From the material below, quote the lines between the one holding "You are a computer-use" and the one holding "Looking at the screenshot, I should click(x=752, y=524).", inclusive. Leave the pictures out of your answer.

(Dataset records)
## Begin

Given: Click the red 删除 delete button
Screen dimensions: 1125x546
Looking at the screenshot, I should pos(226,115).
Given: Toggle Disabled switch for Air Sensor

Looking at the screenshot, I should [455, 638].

## End
## Begin

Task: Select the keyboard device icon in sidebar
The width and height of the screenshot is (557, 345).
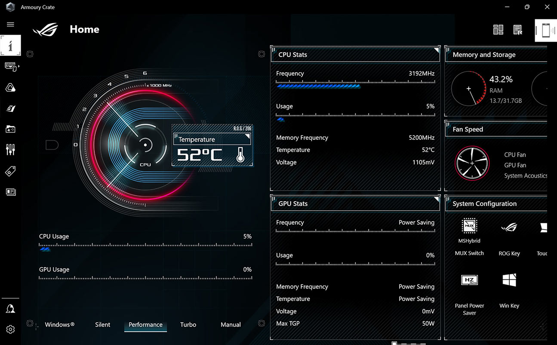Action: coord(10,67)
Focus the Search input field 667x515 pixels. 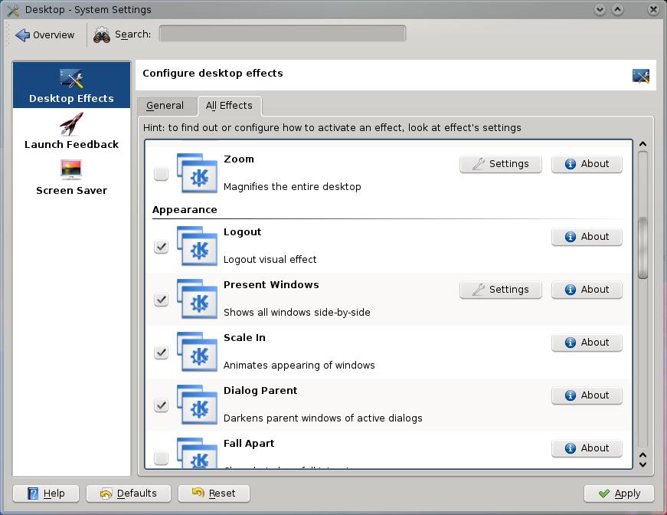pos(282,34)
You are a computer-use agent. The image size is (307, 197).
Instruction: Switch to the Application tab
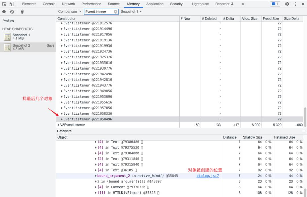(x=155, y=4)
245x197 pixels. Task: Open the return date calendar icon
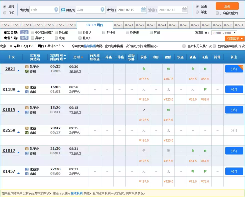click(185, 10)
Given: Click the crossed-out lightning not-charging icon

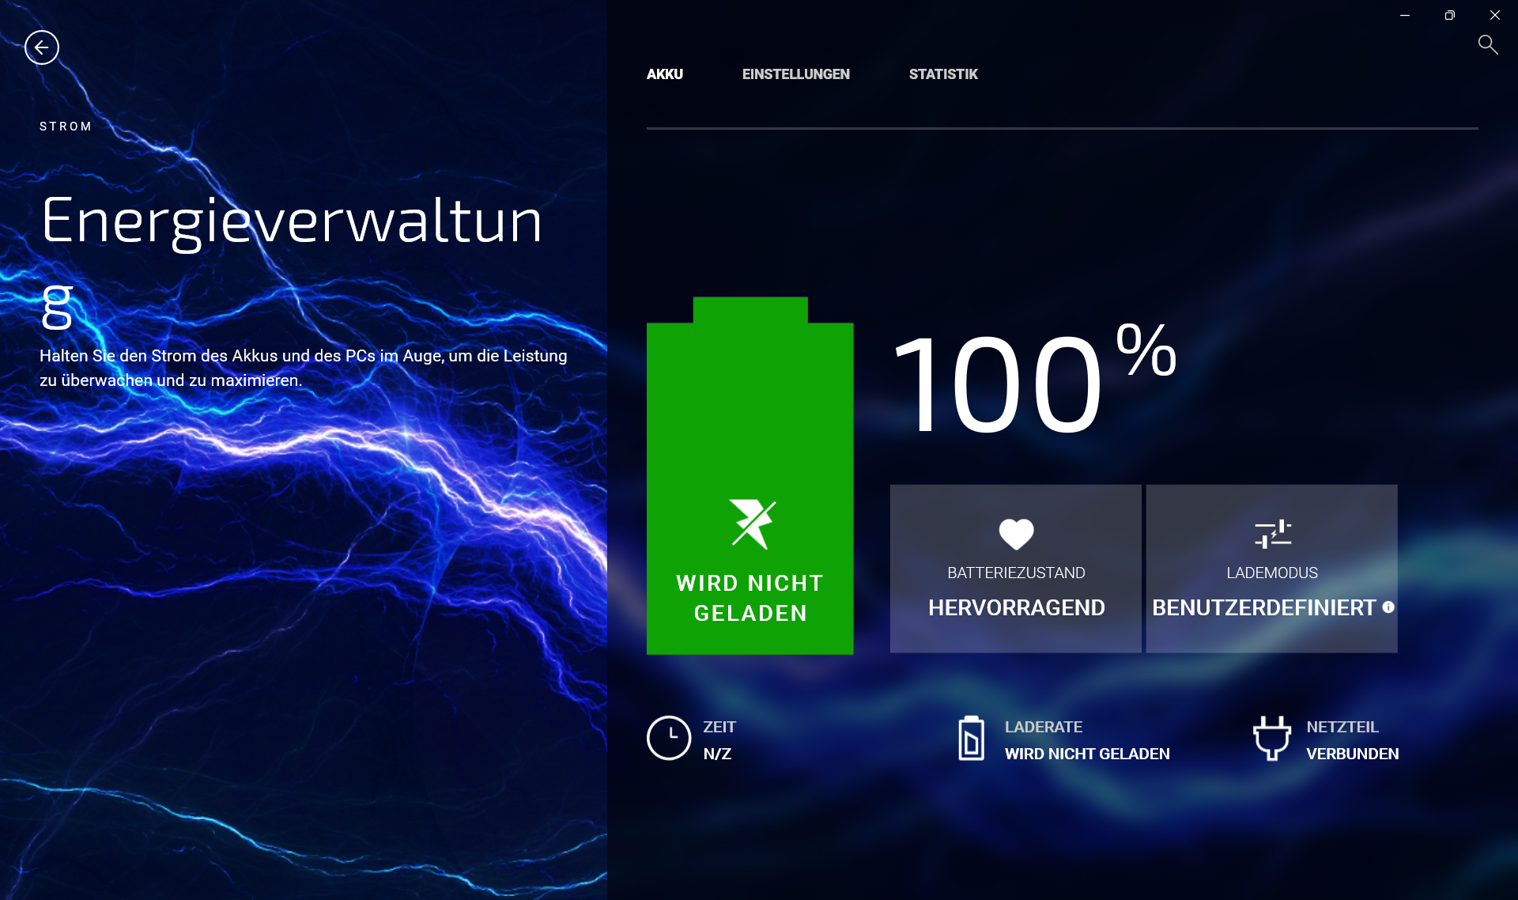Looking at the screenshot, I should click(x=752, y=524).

## End

Solution for this problem
You are a computer-use agent. The image size is (307, 197).
Instruction: Switch to the Application tab
(x=155, y=4)
245x197 pixels. Task: Open the return date calendar icon
click(185, 10)
Given: Click the crossed-out lightning not-charging icon

Looking at the screenshot, I should click(x=752, y=524).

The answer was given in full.